There is no way to fully convey the god-awful over-the-top Canadian response to COVID. No one I know has actually seen a case except my sister whose grandchild was found to have it after going to hospital for measles. She was asymptomatic and in spite of being shut up in a holiday cottage for days, none of the adults about her were infected. Our politicians and bureaucrats love an emergency, always feel that they should outdo the neighboring USA and never shirk an opportunity to grab more power, especially when the rules they enforce on others have few consequences for their salaried, pensioned selves. When authorities gleefully yellow-taped the small area around a pond down the road where my Kuvasz and I watch Canada geese honking away, it was really the last straw. I put on my favorite cap with the logo ‘I Will Not Comply’ below the outline of a KAC SR-15 and let Arpad rip the tape. I am so old with so many underlying conditions that should I actually get COVID-19, the cull of elderly persons who are a state burden will be helped.

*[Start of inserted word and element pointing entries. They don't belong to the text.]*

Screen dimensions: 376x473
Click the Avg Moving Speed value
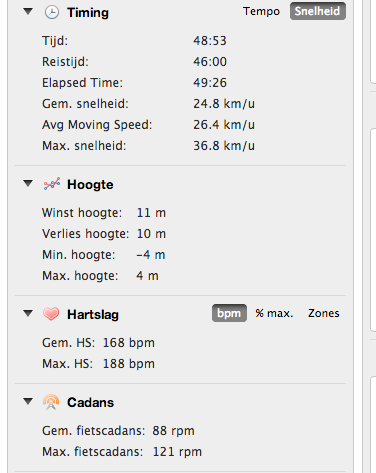point(224,125)
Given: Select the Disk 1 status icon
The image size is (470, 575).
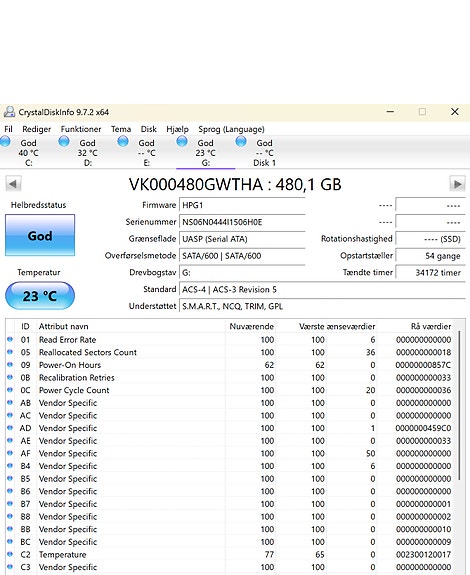Looking at the screenshot, I should [x=241, y=142].
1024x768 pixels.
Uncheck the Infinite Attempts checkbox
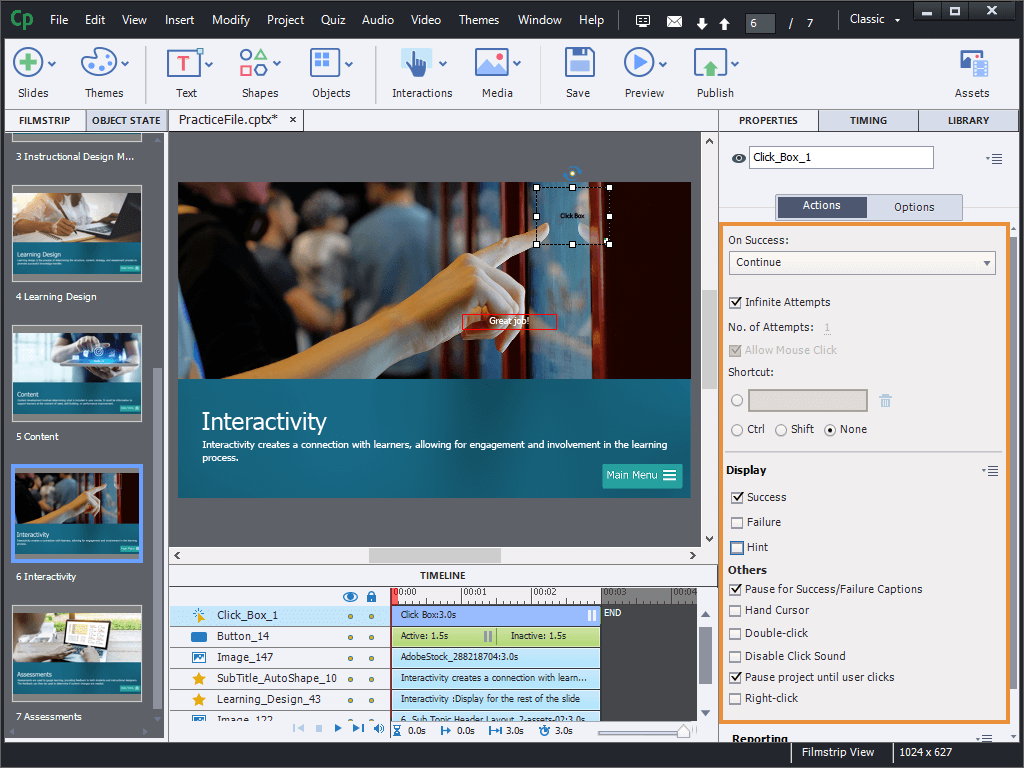[x=737, y=302]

In my youth, I occasionally made an extra dollar by giving talks to Canadian businessmen on how to improve their PR. I told them never ever speak to a journalist unless they had something to sell. I broke that rule when some decades later I gave an interview to Vogue magazine’s Julia Reed, who sadly died a few weeks ago. My memorable line ‘My extravagance knows no bounds’, uttered in self-deprecation but reproduced as a boast, should have taught me to zip up. Now I have a book to sell, and the trouble is that these days the female interviewers are so very nice. Having been deprived of companionship during writing followed by COVID, it’s so pleasant for me to talk to them, and only after I turn the bloody Zoom off do I realize that I’ve done it again and in a moment of warm intimacy given them some ghastly chat on necrophilia (one of the few sexual practices I have not engaged in) that will do me in.